I built my own evaluation pipeline outside OpenAI’s dashboard. Created a script that hits the OpenAI API with our exact production config and runs test datasets through it.

But managing evaluation infrastructure gets messy quick. Storing results, comparing model versions, handling tool orchestration - it adds up fast. I automated everything with Latenode.

My Latenode setup:

  • Pulls test cases from datasets
  • Calls OpenAI with production tool config
  • Runs evaluation metrics
  • Stores and compares results over time
  • Alerts when performance tanks

The visual workflow builder handles all the API calls and data processing without writing tons of boilerplate.

You can mirror your production setup exactly and get way better results than OpenAI’s dashboard.

Dashboard evaluations don’t support custom functions yet.
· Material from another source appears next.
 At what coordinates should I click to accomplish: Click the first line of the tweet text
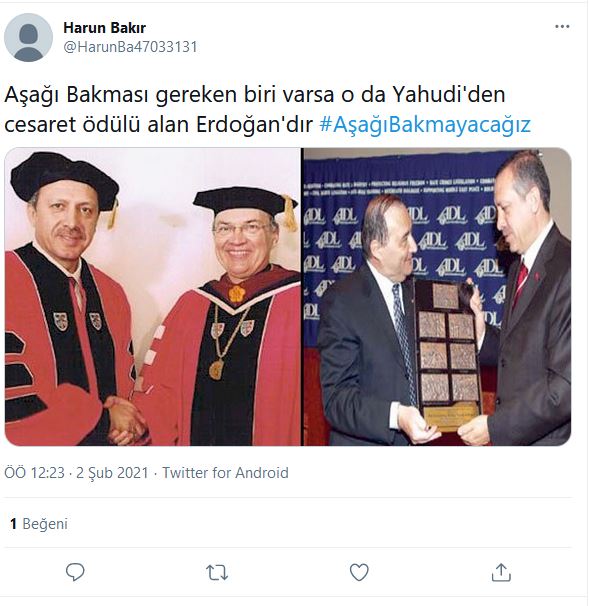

Hit this same wall testing our e-commerce recommendation system - it needed product lookup and inventory tools to work properly. I ended up building a separate eval script that mirrors production exactly. Same OpenAI API calls, same function schemas, same tool configs - just running against test data programmatically. My setup’s pretty basic - Node.js script that loops through test cases, hits the API with the full functions array, then checks responses against what I expect. Way more realistic since the model can actually use its tools. I just dump results to JSON files with timestamps and model versions for tracking. Not fancy like the dashboard, but much more accurate when your app lives or dies by function calling. The extra work’s worth it.

yeah, dashboard evals are pretty useless without function support. i just mock up a quick test harness using the same OpenAI API calls as prod but with my test cases. takes about 30 minutes to set up and it’s way more reliable than fighting dashboard limitations.

That dashboard limitation sucks, but don’t waste time building eval scripts from scratch.

I used to burn hours maintaining custom evaluation code. Then I realized the real problem isn’t running tests - it’s managing the whole evaluation mess.

Your production setup needs constant testing as you iterate. But hand-coding evaluation pipelines means you’re always fixing infrastructure instead of improving your app.

I automated everything. My workflow grabs test datasets, runs OpenAI calls with the same function schemas as production, tests multiple criteria, and tracks performance over time.

Key insight: treat evaluations like production systems. You need reliability, monitoring, and easy iteration.

I built reusable workflows that handle API orchestration, data processing, and result analysis automatically. When I update production tools, evaluations update with zero code changes.

This scales way better than manual scripting. Run evaluations on schedule, compare model versions, get alerts when tools start failing.

The visual workflow builder lets you chain API calls, data transformations, and custom logic without boilerplate code.

You’re right - evaluations without custom tools are useless for production. The dashboard limitation sucks, but I’ve got a workaround I’ve used for months. I build a local evaluation setup that mirrors my prod environment exactly. Same function definitions, same schemas - everything identical. Keep your eval config in a separate file that imports the exact tool definitions you use in production. For tracking, I dump everything to structured logs with model version, timestamps, and performance metrics. Actually gives you way more control than their dashboard since you can customize criteria for your specific tools. Biggest mistake I see: test datasets that don’t actually trigger tool usage. You’re still not testing real behavior. Create test cases specifically to hit different tool combinations. Running locally also makes debugging easier - you can see exactly which functions get called and what parameters they receive.

Yeah, the dashboard limitation sucks, but here’s what I did instead. I ditched the idea of building custom evaluation infrastructure and just used pytest to structure my tests properly. Built a test suite that loads my production function schemas and runs tests against different scenarios. Each test checks both the function calls and final responses. What’s great is you get proper test organization, parametrized testing, and built-in assertions. I can run specific test categories, generate coverage reports, and hook into CI/CD without any hassle. My setup uses the exact same functions.json file as production, so there’s zero drift. For tracking results over time, I just dump test results into a simple database table. Way cleaner than managing random scripts and gives you proper testing patterns that actually scale.